Tuesday, May 29, 2007


This past Saturday we had our last full-day National Board Cohort meeting before the summer. Again I learned things about learning and teaching since I was in the student mode. For one activity we were to learn about 3 of the 4 portfolio entries we were to submit. There are 3 HS math teachers going through the program, so we each learned one and then "jigsaw" taught each other. There was a sheet of paper we were to fill out with prompts for information we needed to focus on. I liked this scaffolding and want to adapt it next year to help the students get used to reading math textbooks. I did a bit of it last year, but I think with our new textbook adoption, the new books will be more readable.

I learned that I hesitate to ask questions when the others seemed to be working so efficiently. There was one prompt I couldn't find an answer to, and instead of "looking dumb" and asking the others, I floundered around for a while. Sheesh, it gives me empathy for students not wanting to ask questions and such.

I also learned that I didn't like the jigsawing too much. Maybe I'm too much of a control freak, but in the back of my mind, I kept thinking, "well, I can go over this more carefully myself later". Or maybe I'm missing the point. Maybe each person concentrates really well on one topic and learns it to teach it to the others and then when the others are teaching their topic, you're to go along and skim the pages while they're teaching and ask good questions and learn that way.

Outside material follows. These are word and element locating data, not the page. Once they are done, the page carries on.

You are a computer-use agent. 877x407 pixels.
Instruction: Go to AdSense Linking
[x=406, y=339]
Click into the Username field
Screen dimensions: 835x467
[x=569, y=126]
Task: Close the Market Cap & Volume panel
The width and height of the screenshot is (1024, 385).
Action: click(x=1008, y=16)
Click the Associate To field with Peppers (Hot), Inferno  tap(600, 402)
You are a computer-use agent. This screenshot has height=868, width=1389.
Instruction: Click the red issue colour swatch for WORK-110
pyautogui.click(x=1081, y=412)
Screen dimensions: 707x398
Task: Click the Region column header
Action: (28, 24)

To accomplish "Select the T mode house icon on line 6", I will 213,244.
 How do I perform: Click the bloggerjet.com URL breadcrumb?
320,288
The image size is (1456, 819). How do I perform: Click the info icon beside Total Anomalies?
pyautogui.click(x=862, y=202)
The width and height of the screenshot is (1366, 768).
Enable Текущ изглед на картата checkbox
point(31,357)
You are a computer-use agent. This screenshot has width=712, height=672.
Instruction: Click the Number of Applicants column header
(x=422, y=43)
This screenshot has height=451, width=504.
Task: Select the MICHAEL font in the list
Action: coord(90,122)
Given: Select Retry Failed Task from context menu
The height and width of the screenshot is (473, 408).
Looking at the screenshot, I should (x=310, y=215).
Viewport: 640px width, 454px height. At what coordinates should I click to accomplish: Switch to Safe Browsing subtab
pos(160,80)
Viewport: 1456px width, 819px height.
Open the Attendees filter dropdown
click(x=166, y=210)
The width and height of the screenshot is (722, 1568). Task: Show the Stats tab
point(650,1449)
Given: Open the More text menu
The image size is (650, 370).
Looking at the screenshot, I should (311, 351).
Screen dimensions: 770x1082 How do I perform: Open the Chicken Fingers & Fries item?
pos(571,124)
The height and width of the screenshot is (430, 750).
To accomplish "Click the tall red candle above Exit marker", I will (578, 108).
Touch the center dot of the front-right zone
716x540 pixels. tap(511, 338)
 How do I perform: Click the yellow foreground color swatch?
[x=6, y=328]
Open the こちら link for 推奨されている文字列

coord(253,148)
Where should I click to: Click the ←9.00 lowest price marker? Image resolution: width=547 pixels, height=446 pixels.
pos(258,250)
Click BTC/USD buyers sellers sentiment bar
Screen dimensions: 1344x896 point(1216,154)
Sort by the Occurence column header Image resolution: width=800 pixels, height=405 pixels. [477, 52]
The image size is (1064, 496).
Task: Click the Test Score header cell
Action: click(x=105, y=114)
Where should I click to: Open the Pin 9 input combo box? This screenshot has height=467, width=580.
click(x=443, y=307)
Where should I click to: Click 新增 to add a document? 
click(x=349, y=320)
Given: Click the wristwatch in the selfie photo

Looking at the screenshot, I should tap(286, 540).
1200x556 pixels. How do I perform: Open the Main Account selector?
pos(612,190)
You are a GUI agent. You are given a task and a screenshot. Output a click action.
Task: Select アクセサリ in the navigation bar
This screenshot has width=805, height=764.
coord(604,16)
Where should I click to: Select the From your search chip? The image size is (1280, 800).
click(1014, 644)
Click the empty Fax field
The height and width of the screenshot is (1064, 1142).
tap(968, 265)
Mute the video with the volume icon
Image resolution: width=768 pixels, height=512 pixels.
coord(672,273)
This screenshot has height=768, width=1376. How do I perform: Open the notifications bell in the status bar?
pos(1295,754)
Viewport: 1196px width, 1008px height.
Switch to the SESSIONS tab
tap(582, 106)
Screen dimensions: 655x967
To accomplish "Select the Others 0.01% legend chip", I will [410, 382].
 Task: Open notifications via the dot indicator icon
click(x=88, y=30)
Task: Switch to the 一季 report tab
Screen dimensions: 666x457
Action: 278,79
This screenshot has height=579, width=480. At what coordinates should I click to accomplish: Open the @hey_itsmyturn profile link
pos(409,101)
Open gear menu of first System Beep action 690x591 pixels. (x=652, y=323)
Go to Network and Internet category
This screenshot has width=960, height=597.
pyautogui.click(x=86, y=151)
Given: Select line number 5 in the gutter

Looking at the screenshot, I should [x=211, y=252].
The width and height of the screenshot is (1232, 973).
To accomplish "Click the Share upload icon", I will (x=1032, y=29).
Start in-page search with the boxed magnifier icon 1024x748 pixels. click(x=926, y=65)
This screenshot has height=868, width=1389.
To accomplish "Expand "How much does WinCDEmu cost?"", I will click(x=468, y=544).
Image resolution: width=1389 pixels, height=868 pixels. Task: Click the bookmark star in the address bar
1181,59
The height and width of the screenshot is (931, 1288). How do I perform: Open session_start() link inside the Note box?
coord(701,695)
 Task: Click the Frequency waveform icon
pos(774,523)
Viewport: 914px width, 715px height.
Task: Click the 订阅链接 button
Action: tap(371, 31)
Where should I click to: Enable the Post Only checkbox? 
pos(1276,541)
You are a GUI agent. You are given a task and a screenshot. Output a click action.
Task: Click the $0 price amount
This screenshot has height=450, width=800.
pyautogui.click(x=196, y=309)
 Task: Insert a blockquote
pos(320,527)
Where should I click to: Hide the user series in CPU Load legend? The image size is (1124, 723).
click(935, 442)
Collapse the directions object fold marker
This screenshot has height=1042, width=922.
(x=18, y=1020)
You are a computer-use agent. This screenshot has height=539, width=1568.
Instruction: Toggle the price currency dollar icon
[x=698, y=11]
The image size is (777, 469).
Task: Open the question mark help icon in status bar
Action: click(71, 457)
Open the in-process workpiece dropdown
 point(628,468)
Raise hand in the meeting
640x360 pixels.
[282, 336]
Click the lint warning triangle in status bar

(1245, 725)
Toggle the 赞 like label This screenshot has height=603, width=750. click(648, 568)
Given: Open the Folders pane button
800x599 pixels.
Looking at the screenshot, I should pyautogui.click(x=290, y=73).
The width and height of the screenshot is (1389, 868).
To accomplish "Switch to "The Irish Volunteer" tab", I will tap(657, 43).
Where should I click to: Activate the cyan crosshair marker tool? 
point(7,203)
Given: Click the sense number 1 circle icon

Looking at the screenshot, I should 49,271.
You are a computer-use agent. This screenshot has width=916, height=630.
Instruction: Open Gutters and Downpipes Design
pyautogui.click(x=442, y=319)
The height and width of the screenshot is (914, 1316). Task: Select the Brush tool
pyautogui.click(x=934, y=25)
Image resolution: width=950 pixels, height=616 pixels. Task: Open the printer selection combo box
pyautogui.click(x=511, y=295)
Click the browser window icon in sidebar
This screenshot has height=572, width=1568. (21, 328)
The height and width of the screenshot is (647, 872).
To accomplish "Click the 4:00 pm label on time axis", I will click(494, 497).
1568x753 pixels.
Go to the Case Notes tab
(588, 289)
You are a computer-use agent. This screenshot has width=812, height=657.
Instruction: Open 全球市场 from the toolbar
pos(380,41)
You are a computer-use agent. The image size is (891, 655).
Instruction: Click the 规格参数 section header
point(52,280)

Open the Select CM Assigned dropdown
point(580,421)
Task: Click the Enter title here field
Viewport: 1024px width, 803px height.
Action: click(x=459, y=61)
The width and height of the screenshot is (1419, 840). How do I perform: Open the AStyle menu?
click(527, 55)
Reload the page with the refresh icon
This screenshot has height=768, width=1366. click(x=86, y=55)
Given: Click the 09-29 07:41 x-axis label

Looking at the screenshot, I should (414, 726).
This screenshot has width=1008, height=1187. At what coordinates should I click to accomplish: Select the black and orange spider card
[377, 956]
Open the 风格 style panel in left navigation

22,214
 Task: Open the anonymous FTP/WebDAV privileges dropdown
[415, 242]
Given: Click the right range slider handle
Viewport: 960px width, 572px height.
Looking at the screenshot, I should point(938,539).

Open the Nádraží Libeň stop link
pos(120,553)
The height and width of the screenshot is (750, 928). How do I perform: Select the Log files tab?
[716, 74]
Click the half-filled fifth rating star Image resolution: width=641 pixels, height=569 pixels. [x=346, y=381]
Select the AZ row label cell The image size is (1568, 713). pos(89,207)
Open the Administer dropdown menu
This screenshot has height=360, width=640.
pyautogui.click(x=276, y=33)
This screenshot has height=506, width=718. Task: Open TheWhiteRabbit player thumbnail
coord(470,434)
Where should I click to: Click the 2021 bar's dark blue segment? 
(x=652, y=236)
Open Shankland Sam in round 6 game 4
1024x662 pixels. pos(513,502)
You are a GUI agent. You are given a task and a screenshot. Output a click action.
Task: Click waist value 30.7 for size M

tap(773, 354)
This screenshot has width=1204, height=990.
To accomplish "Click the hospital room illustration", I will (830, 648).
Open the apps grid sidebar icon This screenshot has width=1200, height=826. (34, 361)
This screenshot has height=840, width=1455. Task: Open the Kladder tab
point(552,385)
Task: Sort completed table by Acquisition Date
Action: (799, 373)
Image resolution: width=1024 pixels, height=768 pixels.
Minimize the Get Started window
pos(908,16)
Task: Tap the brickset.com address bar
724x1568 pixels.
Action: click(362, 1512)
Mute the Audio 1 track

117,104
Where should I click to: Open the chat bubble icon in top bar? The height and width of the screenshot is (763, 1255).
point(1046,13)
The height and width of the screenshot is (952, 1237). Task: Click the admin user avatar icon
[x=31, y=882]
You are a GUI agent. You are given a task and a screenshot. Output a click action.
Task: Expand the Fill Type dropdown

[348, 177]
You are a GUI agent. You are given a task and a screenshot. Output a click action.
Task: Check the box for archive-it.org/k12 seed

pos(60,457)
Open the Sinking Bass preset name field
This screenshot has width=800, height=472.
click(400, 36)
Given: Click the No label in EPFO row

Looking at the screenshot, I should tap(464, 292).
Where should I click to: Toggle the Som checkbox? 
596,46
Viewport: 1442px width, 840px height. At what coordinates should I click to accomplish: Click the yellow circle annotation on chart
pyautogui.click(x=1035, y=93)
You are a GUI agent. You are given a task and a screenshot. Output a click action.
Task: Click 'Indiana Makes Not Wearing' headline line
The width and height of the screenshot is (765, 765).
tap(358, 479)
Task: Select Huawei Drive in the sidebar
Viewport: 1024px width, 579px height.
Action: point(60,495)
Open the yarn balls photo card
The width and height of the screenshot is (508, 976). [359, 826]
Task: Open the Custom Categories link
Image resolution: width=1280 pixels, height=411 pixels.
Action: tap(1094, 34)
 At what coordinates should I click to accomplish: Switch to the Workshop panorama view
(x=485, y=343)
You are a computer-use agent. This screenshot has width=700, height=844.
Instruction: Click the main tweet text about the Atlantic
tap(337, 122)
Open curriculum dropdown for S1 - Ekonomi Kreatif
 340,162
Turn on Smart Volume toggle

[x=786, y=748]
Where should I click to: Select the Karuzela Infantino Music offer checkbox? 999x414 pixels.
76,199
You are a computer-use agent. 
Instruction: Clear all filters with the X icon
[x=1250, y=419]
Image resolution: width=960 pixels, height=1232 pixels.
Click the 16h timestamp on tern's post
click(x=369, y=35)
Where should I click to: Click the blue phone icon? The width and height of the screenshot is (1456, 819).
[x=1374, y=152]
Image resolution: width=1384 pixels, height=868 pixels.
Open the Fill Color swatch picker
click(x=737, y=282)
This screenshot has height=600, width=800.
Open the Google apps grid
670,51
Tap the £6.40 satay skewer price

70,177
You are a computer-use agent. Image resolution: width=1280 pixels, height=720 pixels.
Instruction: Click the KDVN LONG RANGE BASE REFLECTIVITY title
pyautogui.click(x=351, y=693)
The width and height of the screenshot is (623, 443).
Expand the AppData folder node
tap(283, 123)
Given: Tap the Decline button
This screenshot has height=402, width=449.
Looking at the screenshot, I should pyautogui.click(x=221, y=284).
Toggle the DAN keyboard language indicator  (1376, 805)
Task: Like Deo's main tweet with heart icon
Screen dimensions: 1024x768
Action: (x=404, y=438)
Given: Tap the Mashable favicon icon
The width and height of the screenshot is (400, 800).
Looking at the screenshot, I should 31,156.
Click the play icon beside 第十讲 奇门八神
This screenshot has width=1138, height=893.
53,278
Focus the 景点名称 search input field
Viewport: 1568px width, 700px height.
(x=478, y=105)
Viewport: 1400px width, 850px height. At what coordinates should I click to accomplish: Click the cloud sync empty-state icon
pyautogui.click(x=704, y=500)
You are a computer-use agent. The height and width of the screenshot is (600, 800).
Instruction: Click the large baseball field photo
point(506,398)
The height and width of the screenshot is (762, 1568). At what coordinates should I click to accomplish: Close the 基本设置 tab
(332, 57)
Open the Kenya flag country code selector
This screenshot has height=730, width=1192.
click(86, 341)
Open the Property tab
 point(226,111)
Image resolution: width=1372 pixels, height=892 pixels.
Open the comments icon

We also did this brainstorming activity where we were to write down all our teaching duties and accomplishments and how we contribute to the profession. The leader gave us sticky note pads, put us in a group of 2 or 3, and we were to write one accomplishment per note. Then we were to share with each other and combine the notes and organize them into categories. At the beginning of the activity (come to find out afterwards) we were all thinking that we didn't do much and how could we think of anything. Then through the discussion with our group mates, things one person noted prompted us to remember more than we could if we were by ourselves. And then the organizing of it all made it all stick in my mind more effectively. So, I don't know how I can use this as a teacher, but I know there has to be some learning task which lends itself to this in math. Not just remembering of facts or processes, but something.


  1. Anonymous8:35 PM

    I'd love to see what you come up with for scaffolding on reading the textbook. That is a consistent struggle for my kids and I would like to see them be better as I send them on....

  2. Anonymous12:05 PM

    I will gladly post anything I try. I think my first step is to maybe read some challenging, nonmath text myself and see what helps me process through the information, and then work that process into a "scaffold" for my students. I also want to think about how I can hold them accountable for reading homework effectively, instead of the possibility that they just copied the work from someone else. Maybe a discussion on why it's important and how it can benefit them.